Until you have found product-market fit, your production environment is often just another test environment. It’s not testing your code, it’s testing your customers.
At a previous startup company, we had a few hundred thousand users. Not all that many, but enough to get some interesting data and be in a position to use it to optimize the business. We had previously built a recommendation engine in Elasticsearch which all our users were piped through, and we user it to provide daily recommendations based on our most recent data. It wasn’t all that complex at first, and served us really well for a while.
Eventually we decided we needed to rank users not just based on a simple “score” but on a “relative score” taking into account the scores and compatibility of similar and nearby users. When presented with the idea, the whole development team understood the possible weight of the operation, and how much headache might be involved. It had the potential to balloon out of control, considering the number of nested operations we wanted to perform.

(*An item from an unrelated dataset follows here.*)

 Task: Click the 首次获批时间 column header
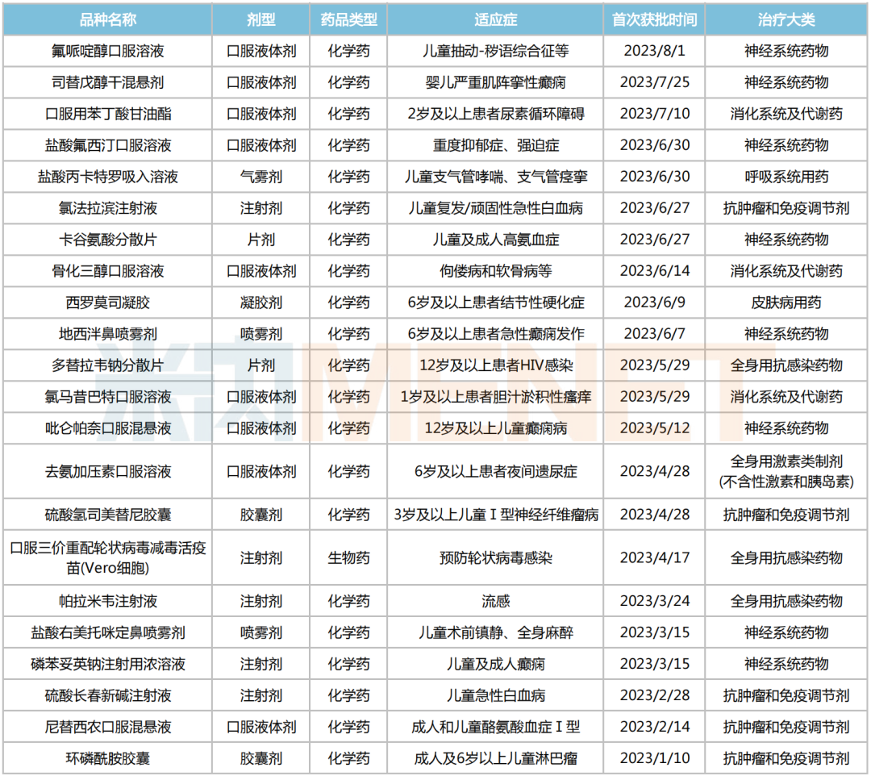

Even if an in-depth comparison of 2 users’ compatibility might take just 100 milliseconds, when repeated for every possible combination, you would quickly reach hours of CPU time. A simple proof of concept was built in a few hours and it took ages to run; about an hour or so. That was good enough for us to ship the first iteration of the feature and it appeared to work reasonably well, so we kept it.
If your business is not profitable, your production environment and your product are disposable. The free market will see to that.
After a few days though, friction started to appear. This operation was the base upon which the majority of development occurred. With such a heavy operation at the core of our application, development would frequently get halted waiting for this behemoth to complete.
It was cached nightly in our production environment. The argument was that we could cache the data on production, and if the operation ran in the early hours of the morning who would notice the lost CPU cycles?
That’s fine, but in the world of startups your production environment should be the least of your worries. In fact, until you have found product-market fit, your production environment is often just another test environment. It’s not testing your code, it’s testing your customers.
Far more important than a fast and responsive website or service is a fast and responsive development team.
Software and the businesses built around it have the odd property of being relatively cheap to run and maintain as-is.
In the startup world this is compounded with the fact your current business model is very likely the wrong one and you are still a couple pivots away from profitability.
Development teams are, on the other hand, NOT cheap to maintain. What this leads to, and what I’m trying to communicate here is the unintuitive disposability of your production environment. If your business is not yet profitable, your production environment and your product are disposable. The free market will see to that.
So what is important?
Well it may come as no surprise, but your development and testing environments. Maybe our algorithm ran at 4am while we were all asleep, and it was cached for the rest of the day, but we had managed to tie one hand behind our back in the process. Our development process had become molasses and our tests either avoided the damned thing entirely by mocking, or ran terribly slowly.
In some development teams I might have heard “its working, don’t fix what ain’t broken”. It’s easy to move on to the next thing and pick up the next ticket… start building the next new and exciting feature… We had tested and decided to keep the feature. I put to you that there is a very strong reason to optimize it, despite the fact that no actual end user was affected by the slowness.
Eventually we had a chance to optimize the algorithm. Turns out the “proof of concept” that had been running all this time had some hideously unoptimized database operations. Not a surprise. After half a day of work, the hour-long operation was running in less than a second. We were finally able to iterate on the algorithm, make improvements where previously we had avoided it. We quickly found, with the proper testing we were able to do now, that the results it was producing were actually pretty inaccurate too.
The cost of development overhead had been overshadowed by the antiquated idea that the final product was all that mattered. We were paying with our time and our patience. It’s a common issue, and one I see often in various guises.
Another common example of this pattern is allowing databases to balloon with redundant data. Data is notoriously hard to manage these days as we move towards containerized applications running in the cloud. Everything you build is disposable and instant. Everything except your data. It hangs around like some bulky ball and chain. So it’s not always apparent the damage you’re allowing to occur when you let your data bloat.
Relational databases in particular are sensitive to this issue. In general, storing non-relational data in relational databases is something I advise against. So storing historical data, logs, metrics, caches, sessions and other non-relational or volatile data is an anti-pattern. Keeping incomplete or bogus placeholder objects. Perhaps allowing numerous duplicates, empty rows or God knows what else to nest and procreate in the recesses of your tables and columns.
It’s development overhead. That migration to a new server now takes 5 hours when it should have taken you 30 minutes. Corrupted data? It now takes you hours to pull down a local copy to debug the issue.
Good hygiene practices like running migrations locally on production data slowly die as the overhead grows. The weight of the project slowly gets heavier, and the development friction earns interest. But it doesn’t matter, because we can always buy a thousand production servers each with a terabyte of RAM. The end user gets their webpage in less than a second, and that’s all that matters right?